What you will do:
Pull out the lines below word for word, from the first one through the line containing "click(321, 15)", including that line. Leave the pictures out.

Raw records:

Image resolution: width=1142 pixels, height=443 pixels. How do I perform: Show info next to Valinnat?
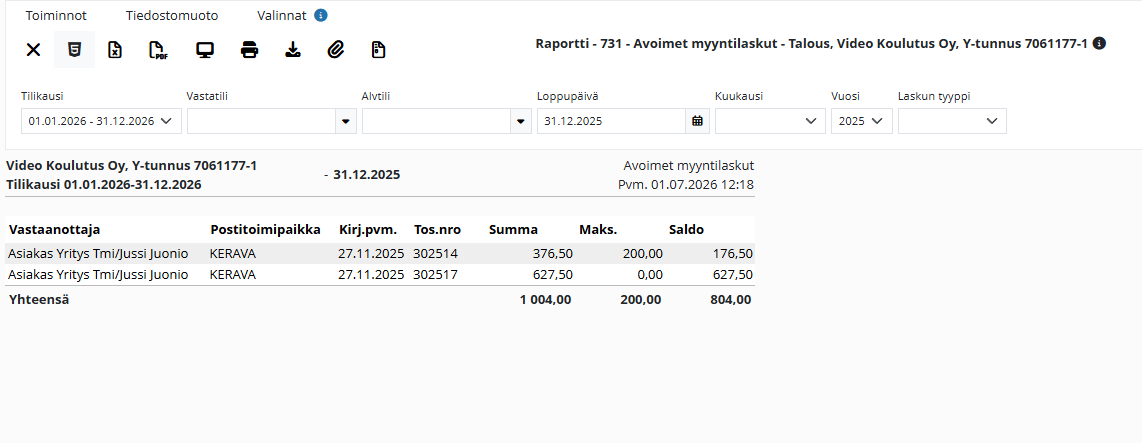click(321, 15)
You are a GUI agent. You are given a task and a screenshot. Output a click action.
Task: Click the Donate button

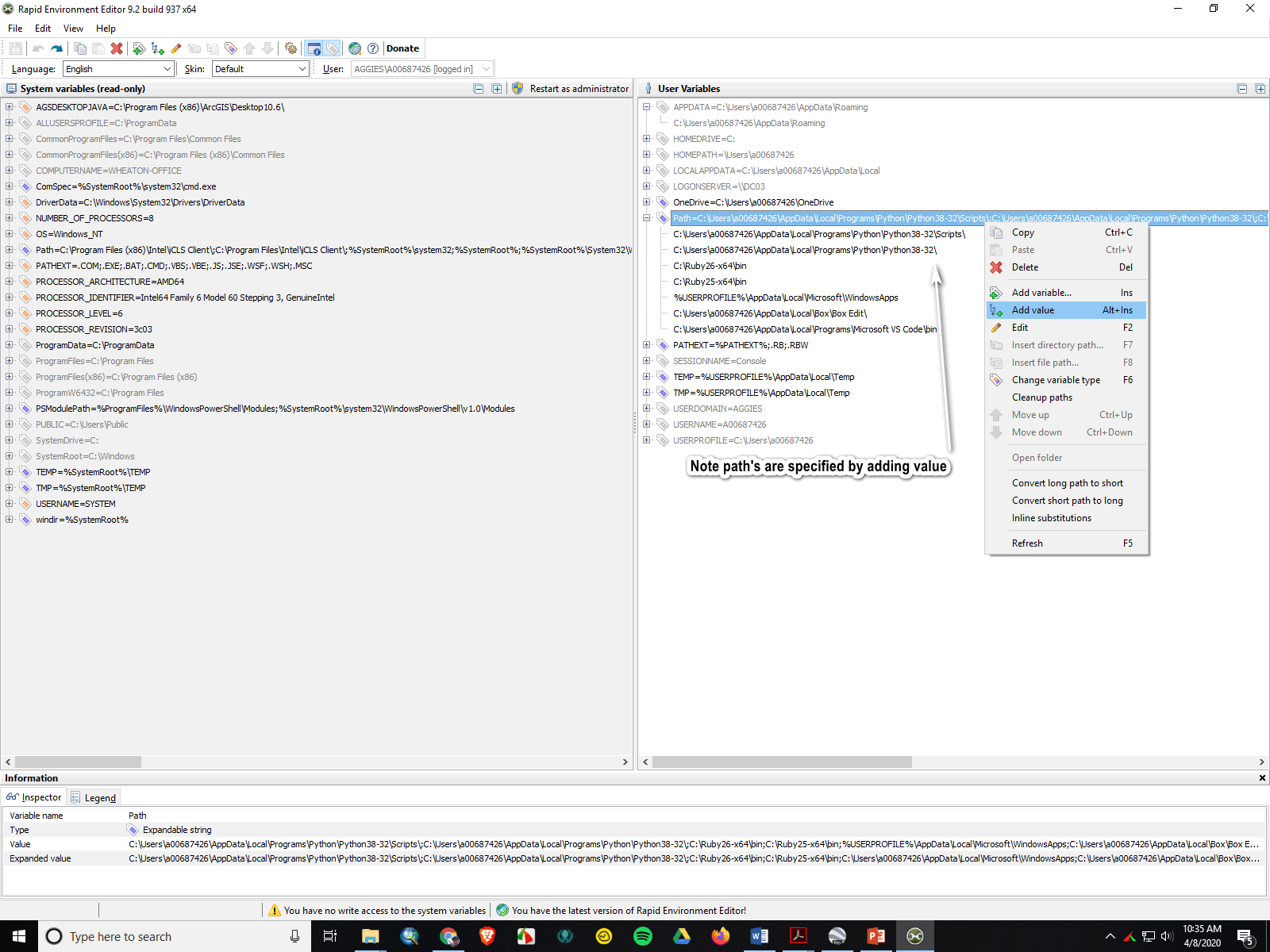pyautogui.click(x=402, y=48)
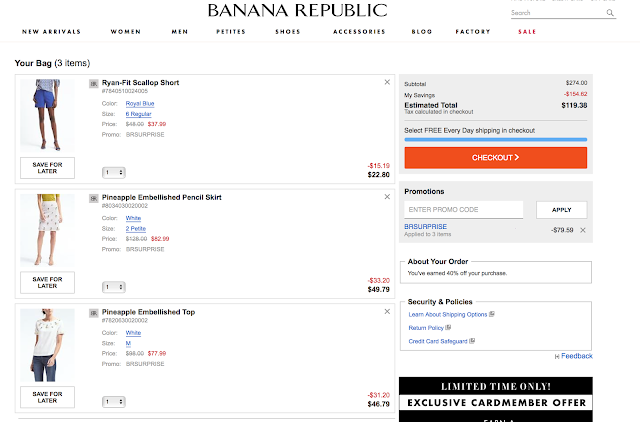The height and width of the screenshot is (422, 640).
Task: Remove the BRSURPRISE promo code
Action: coord(583,230)
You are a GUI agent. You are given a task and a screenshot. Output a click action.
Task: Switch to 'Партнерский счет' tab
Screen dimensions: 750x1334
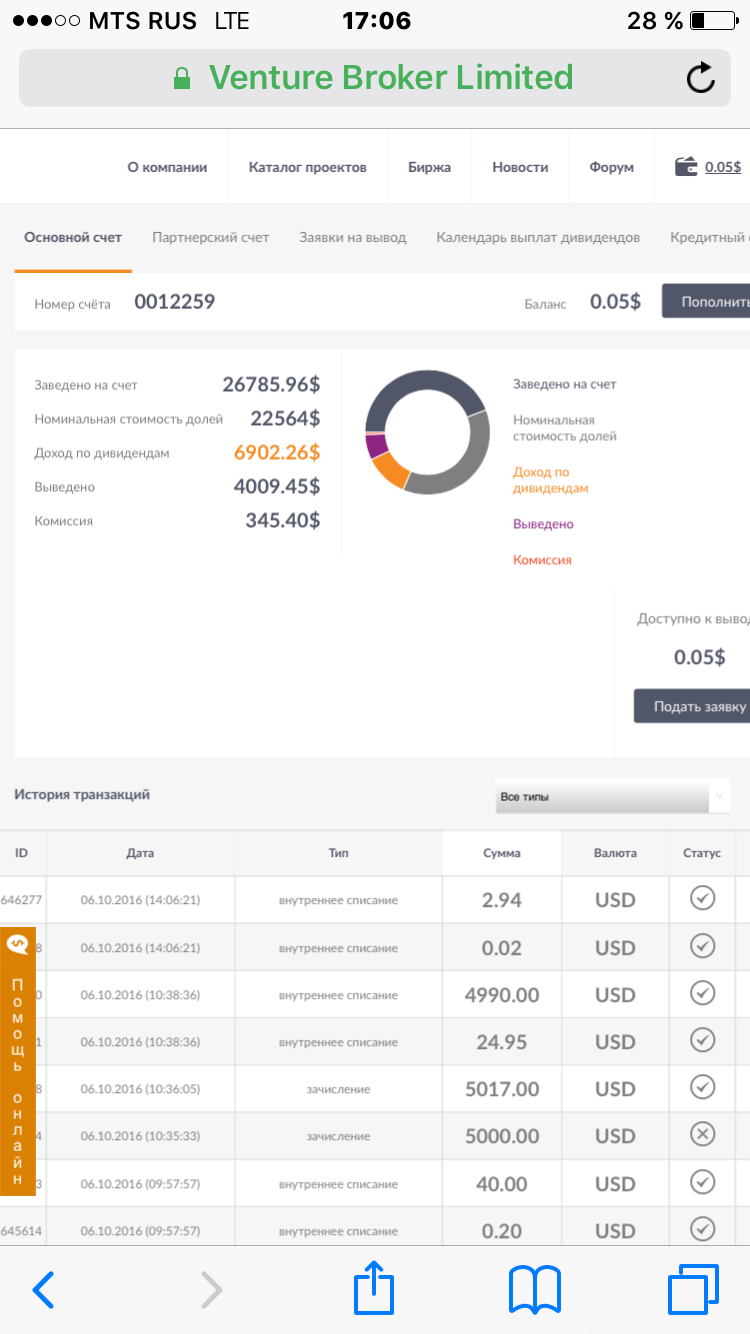[x=211, y=237]
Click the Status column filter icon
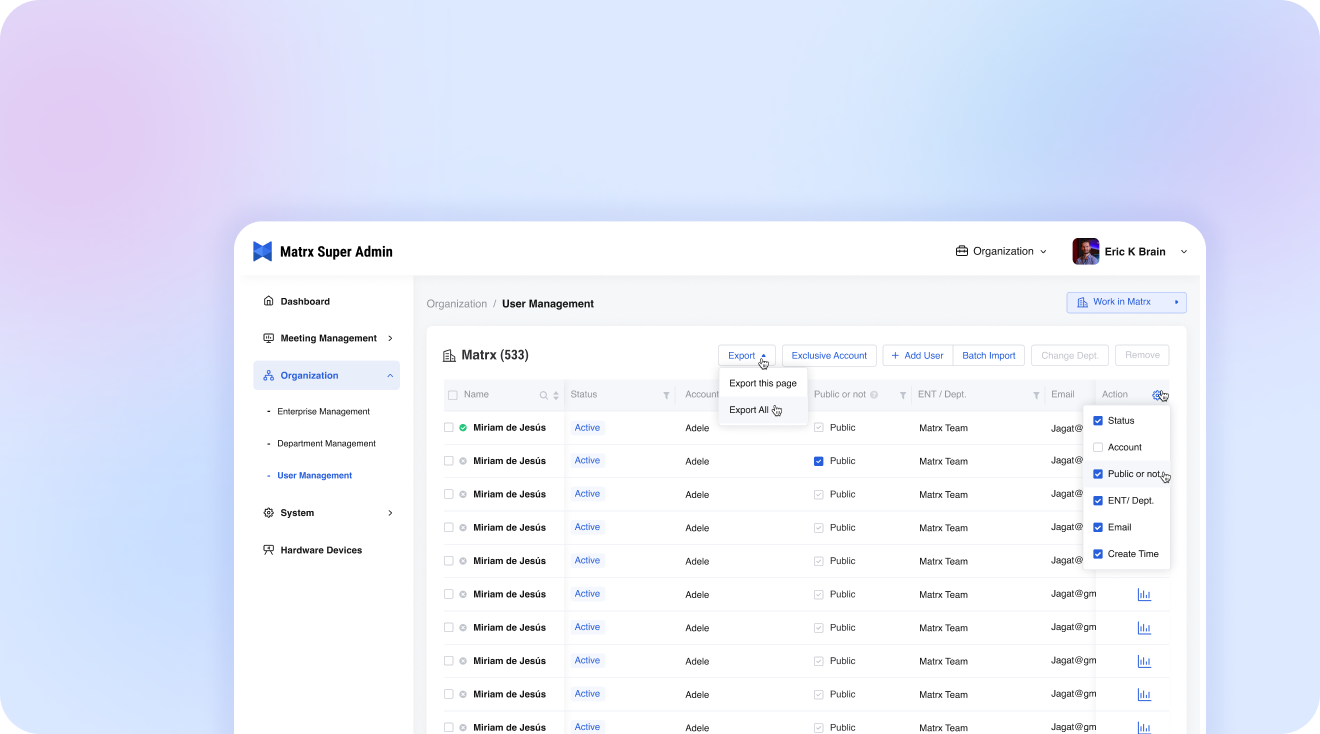 [x=666, y=395]
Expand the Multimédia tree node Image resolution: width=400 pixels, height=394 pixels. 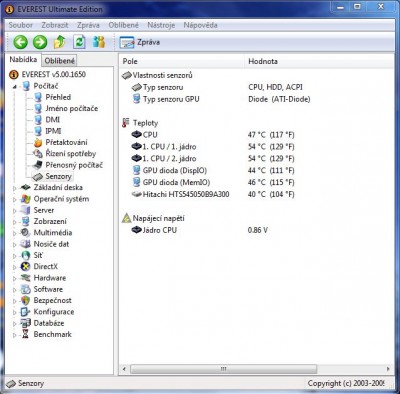pyautogui.click(x=15, y=233)
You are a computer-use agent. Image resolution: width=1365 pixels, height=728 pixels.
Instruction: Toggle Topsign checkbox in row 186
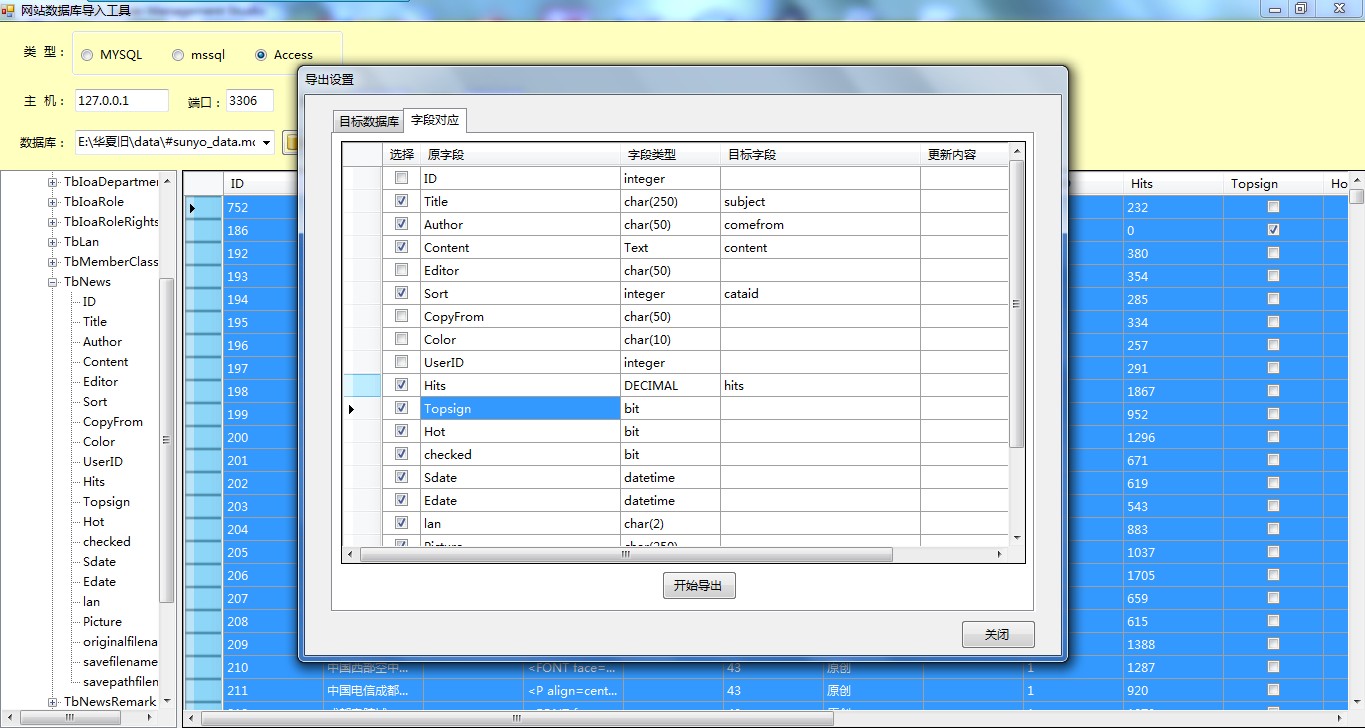pos(1273,230)
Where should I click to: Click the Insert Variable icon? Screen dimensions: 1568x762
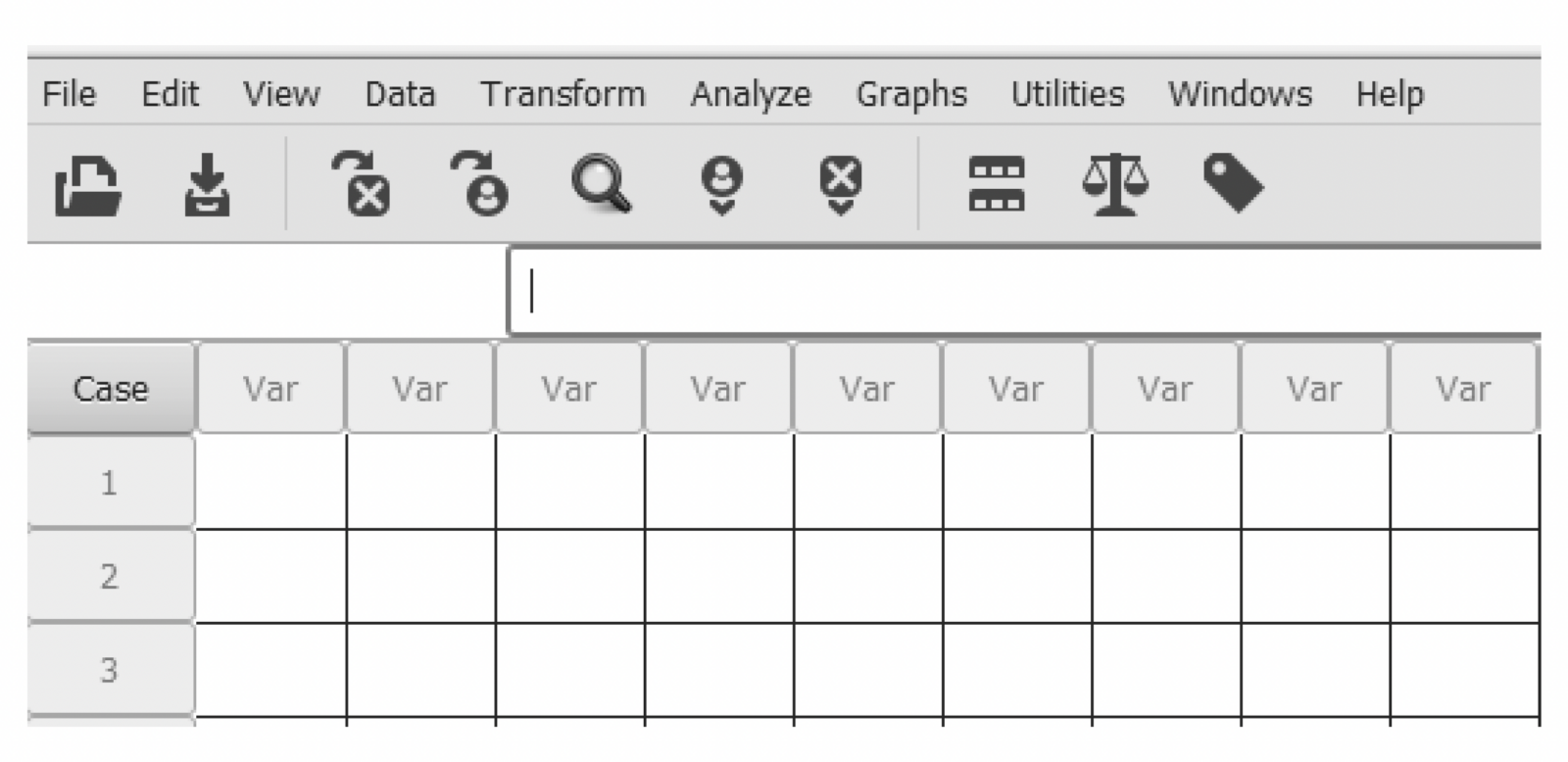tap(841, 184)
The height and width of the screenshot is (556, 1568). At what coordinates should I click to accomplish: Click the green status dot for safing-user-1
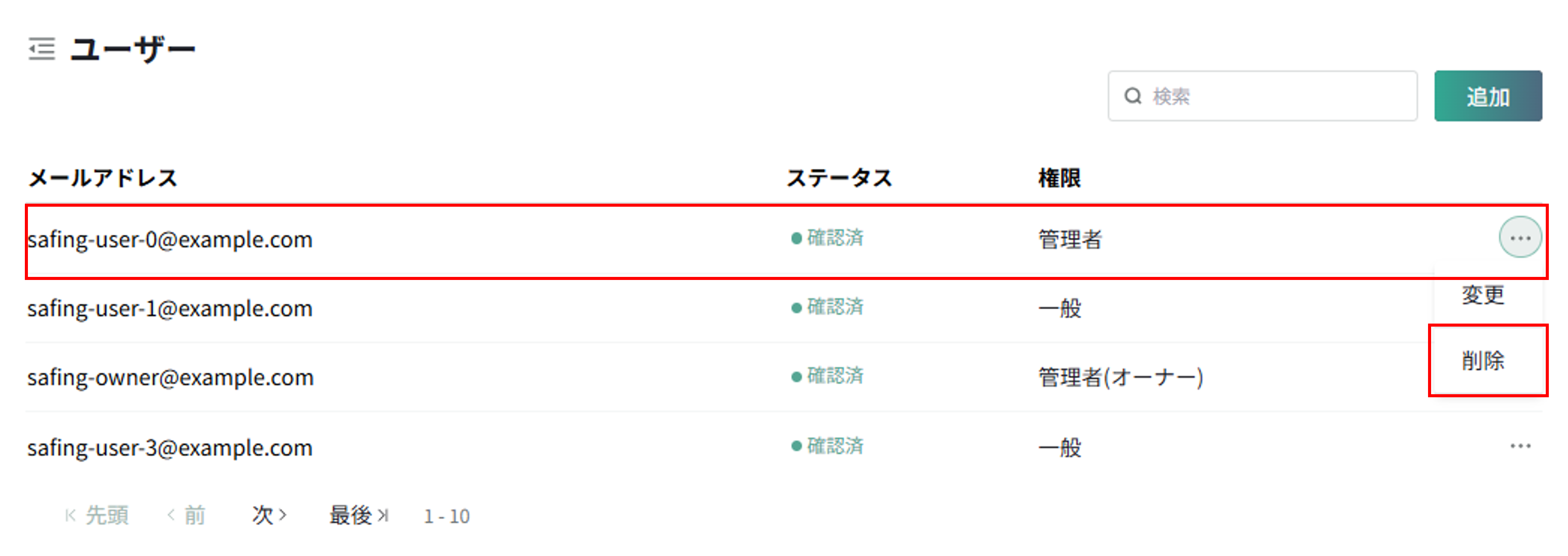(796, 308)
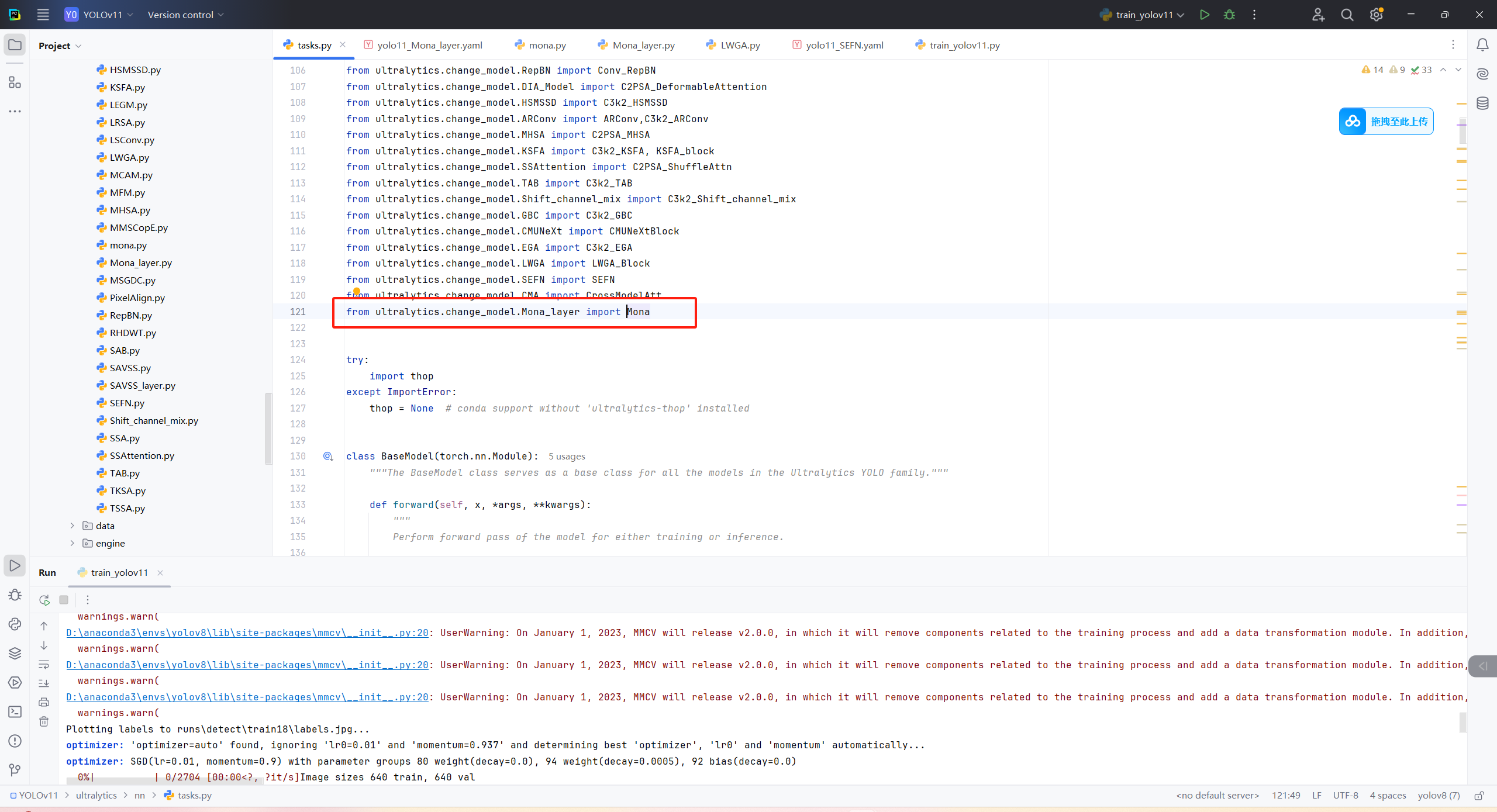Stop the running train_yolov11 process
1497x812 pixels.
(x=64, y=600)
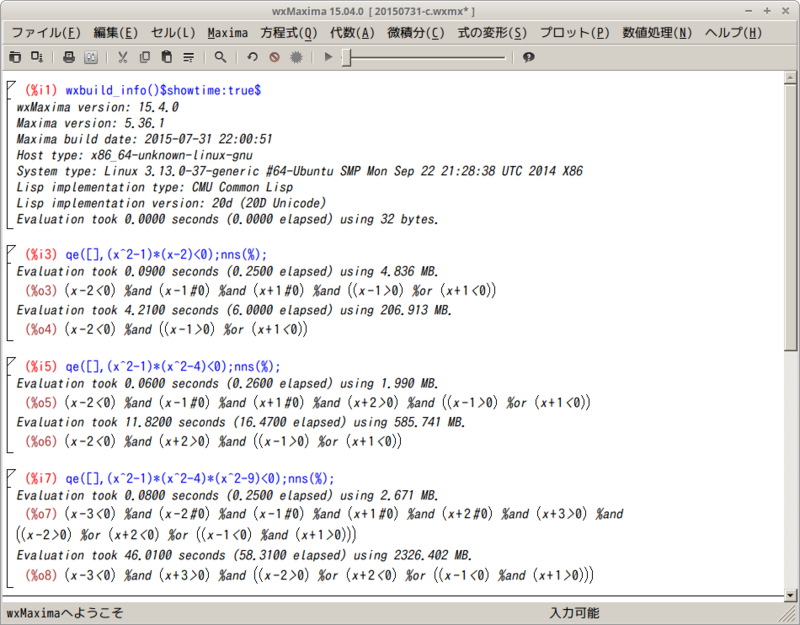Restart Maxima with the burst icon

pos(295,57)
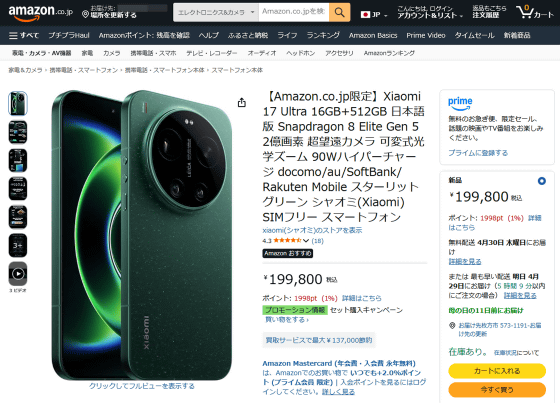Click the Amazon.co.jp logo

coord(40,13)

Output:
Image resolution: width=1142 pixels, height=443 pixels. How do I perform: Show info next to Valinnat?
click(321, 15)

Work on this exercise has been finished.